**Data to use**
------------------------------------------------------------------------

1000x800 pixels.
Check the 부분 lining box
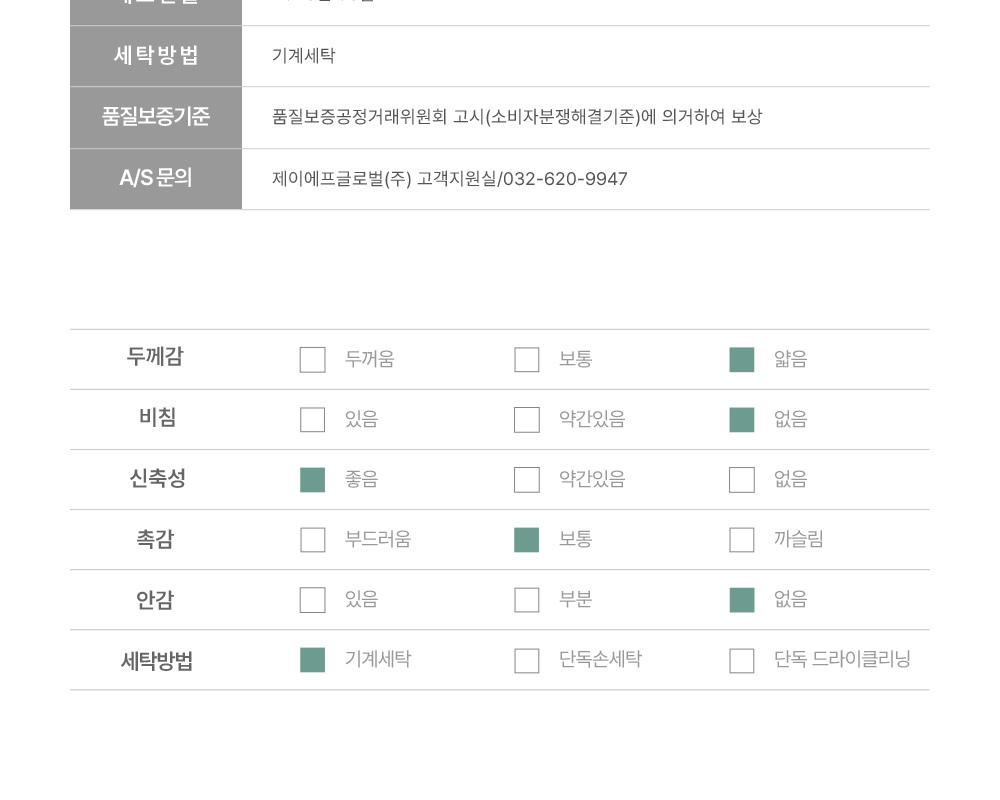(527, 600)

------------------------------------------------------------------------

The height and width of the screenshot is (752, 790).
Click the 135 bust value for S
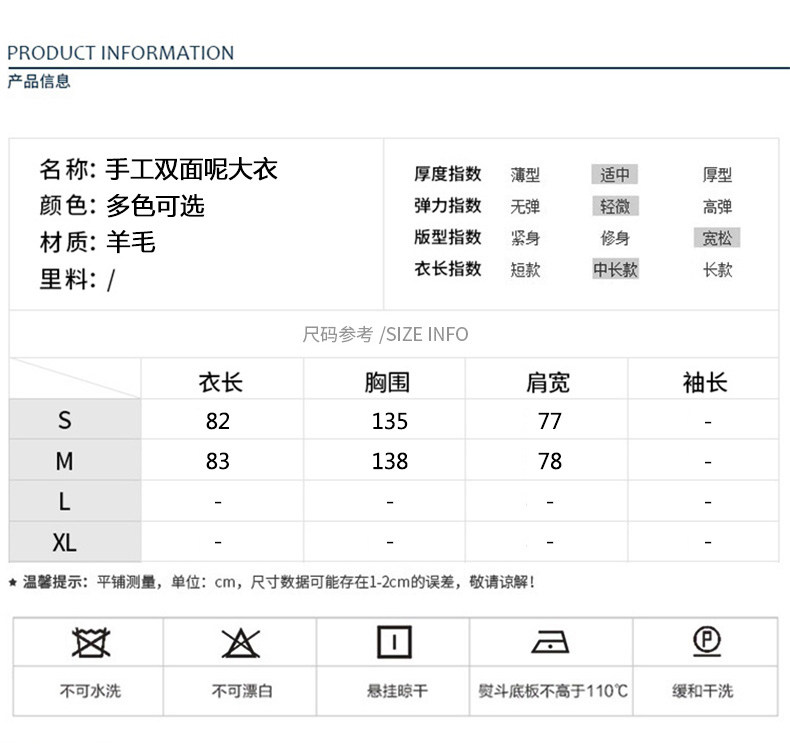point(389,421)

------------------------------------------------------------------------

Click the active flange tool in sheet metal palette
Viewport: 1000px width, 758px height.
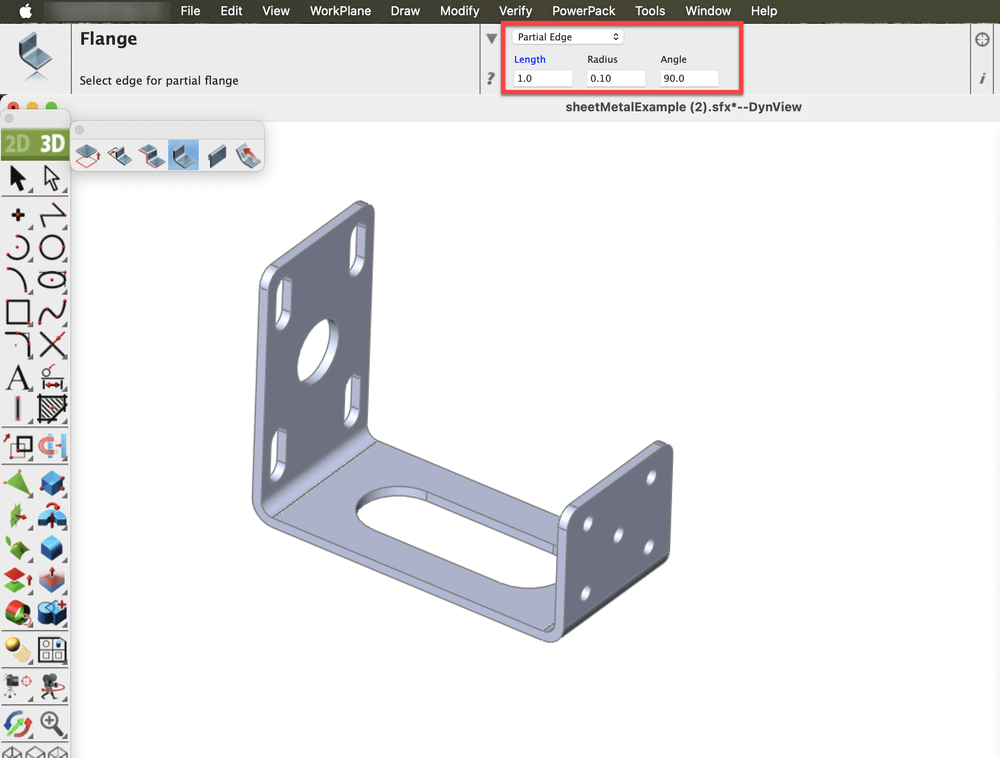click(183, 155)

------------------------------------------------------------------------

**Directive**
Return every line of the records that contains the word "height", matching its case exactly.

**Expected answer**
The height and width of the screenshot is (752, 790).
Viewport: 1000px width, 758px height.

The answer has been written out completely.